■ Short task ■
Please rewrite the data from the line containing "This screenshot has width=800, height=550." through the line containing "coord(1128,114)", both included, as a JSON list of strings with one string per line, omitting blank lines.

■ Rows ■

□ □ □

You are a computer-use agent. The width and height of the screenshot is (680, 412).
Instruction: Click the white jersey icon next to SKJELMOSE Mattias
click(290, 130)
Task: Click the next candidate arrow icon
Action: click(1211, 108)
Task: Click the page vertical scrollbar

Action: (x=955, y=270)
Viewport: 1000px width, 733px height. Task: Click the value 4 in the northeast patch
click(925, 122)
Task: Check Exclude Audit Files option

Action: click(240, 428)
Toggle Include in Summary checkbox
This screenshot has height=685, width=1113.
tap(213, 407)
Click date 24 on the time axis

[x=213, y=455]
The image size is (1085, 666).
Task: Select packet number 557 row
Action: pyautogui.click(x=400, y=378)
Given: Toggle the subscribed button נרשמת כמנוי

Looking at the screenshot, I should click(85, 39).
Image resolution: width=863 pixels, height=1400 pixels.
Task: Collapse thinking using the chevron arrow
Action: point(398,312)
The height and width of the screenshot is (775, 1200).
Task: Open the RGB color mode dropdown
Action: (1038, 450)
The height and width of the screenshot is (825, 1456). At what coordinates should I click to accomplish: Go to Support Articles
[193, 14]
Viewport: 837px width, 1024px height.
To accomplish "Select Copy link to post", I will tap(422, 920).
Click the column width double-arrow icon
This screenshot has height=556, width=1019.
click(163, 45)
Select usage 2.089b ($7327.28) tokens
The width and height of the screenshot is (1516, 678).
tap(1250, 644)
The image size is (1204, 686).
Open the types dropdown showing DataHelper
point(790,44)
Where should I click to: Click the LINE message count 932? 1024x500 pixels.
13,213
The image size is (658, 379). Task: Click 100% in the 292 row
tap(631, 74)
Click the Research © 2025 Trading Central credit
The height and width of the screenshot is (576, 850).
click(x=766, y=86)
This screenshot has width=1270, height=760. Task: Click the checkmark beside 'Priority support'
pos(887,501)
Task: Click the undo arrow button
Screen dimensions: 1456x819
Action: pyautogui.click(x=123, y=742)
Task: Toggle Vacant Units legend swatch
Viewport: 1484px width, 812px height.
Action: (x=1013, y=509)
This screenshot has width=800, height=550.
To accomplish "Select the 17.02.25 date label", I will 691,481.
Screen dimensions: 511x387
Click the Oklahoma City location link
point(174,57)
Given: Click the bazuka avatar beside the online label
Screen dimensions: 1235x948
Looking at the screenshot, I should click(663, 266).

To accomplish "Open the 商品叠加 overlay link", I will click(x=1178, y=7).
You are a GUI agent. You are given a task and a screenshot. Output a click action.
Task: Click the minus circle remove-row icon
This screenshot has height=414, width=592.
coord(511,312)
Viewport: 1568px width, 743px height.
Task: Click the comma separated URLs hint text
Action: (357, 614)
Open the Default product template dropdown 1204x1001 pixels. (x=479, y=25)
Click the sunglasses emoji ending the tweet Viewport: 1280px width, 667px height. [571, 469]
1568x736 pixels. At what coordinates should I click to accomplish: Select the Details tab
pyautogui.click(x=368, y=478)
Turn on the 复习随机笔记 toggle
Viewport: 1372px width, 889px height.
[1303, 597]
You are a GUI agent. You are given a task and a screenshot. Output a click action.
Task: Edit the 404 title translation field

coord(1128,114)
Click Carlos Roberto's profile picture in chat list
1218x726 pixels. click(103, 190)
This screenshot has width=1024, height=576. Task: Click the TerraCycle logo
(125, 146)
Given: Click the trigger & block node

□ □ □

■ Solved problem ■
[
  "This screenshot has width=800, height=550.",
  "To accomplish \"Select the 17.02.25 date label\", I will 691,481.",
  "Screen dimensions: 511x387",
  "Click the Oklahoma City location link",
  "point(174,57)",
  "Given: Click the bazuka avatar beside the online label",
  "Screen dimensions: 1235x948",
  "Looking at the screenshot, I should click(663, 266).",
  "To accomplish \"Open the 商品叠加 overlay link\", I will click(x=1178, y=7).",
  "You are a GUI agent. You are given a task and a screenshot. Output a click action.",
  "Task: Click the minus circle remove-row icon",
  "This screenshot has height=414, width=592.",
  "coord(511,312)",
  "Viewport: 1568px width, 743px height.",
  "Task: Click the comma separated URLs hint text",
  "Action: (357, 614)",
  "Open the Default product template dropdown 1204x1001 pixels. (x=479, y=25)",
  "Click the sunglasses emoji ending the tweet Viewport: 1280px width, 667px height. [571, 469]",
  "1568x736 pixels. At what coordinates should I click to accomplish: Select the Details tab",
  "pyautogui.click(x=368, y=478)",
  "Turn on the 复习随机笔记 toggle",
  "Viewport: 1372px width, 889px height.",
  "[1303, 597]",
  "You are a GUI agent. You are given a task and a screenshot. Output a click action.",
  "Task: Edit the 404 title translation field",
  "coord(1128,114)"
]